Liverpool’un, bu maçtan sonra skoru neden koruyamadığına ve geçen senenin şampiyonluk kilidi olan “Gegenpress” konusunda bu sezon neden henüz randıman alamadığına çalışması gerekiyor. Bu maçla birlikte son 7 maçın 5’ini kaybeden bir Liverpool, önümüzdeki hafta Merseyside derbisinde Everton’a karşı nasıl bir futbol oynayacağı bir başka merak konusu olarak göze çarpıyor.

Leicester City ise ligde yoluna emin adımlarla ilerlerken, aynı zamanda hafta içi Slavia Prag ile UEFA Avrupa Ligi karşılaşmasına çıkacaklar. Öte yandan, Brendan Rodgers için bu maç ayrı bir anlam ifade ediyordu.

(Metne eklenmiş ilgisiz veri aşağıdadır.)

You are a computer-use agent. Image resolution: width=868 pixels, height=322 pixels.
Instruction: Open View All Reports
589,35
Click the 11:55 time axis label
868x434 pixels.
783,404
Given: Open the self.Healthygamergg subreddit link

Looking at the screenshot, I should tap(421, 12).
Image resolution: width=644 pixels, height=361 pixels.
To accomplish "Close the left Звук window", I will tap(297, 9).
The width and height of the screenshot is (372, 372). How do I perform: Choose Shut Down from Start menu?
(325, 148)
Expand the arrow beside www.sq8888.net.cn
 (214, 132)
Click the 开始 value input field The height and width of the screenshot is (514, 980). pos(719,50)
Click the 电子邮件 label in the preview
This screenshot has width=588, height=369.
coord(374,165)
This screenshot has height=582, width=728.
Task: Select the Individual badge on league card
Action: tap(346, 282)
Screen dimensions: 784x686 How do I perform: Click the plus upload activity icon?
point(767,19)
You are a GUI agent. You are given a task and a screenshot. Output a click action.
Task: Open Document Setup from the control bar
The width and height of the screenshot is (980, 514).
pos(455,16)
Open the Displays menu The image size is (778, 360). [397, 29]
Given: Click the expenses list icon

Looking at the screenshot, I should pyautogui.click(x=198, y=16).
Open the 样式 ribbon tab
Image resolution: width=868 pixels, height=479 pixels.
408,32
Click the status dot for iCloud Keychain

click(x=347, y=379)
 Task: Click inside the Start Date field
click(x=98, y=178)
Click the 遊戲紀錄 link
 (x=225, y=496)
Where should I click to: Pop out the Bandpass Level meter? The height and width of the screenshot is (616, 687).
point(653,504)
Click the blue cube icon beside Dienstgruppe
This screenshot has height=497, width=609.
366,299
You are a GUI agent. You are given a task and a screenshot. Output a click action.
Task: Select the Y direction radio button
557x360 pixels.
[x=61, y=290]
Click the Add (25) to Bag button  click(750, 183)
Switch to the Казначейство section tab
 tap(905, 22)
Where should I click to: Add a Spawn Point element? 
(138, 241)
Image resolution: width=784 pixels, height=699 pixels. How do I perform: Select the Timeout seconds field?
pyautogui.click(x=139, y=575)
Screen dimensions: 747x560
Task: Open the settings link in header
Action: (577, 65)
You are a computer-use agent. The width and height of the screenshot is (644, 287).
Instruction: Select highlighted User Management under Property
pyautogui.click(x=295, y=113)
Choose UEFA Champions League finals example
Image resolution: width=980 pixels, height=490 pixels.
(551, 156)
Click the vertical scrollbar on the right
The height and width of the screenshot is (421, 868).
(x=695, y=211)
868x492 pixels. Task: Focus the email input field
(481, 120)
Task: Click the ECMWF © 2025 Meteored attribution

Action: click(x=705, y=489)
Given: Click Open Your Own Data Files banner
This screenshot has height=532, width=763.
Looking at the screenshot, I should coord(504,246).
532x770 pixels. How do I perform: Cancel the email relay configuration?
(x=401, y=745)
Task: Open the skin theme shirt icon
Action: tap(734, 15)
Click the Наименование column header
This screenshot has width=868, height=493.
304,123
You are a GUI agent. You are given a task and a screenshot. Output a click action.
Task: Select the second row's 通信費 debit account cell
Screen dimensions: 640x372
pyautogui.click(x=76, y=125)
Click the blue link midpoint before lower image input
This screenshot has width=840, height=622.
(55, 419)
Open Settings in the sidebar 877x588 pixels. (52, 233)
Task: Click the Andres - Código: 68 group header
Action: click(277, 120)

Leicester City ile eski takımı Liverpool’a karşı çıktığı müsabakalarda ilk kez galibiyet sevinci yaşayan Brendan Rodgers, aynı zamanda 2012’de Roy Hodgson yönetiminde West Ham United’ın Liverpool’u yenmesinden beri eski bir Liverpool’lu teknik direktörün başka bir takımla Liverpool’a karşı kazandığı ilk teknik direktör olma unvanını elde etmiş oldu.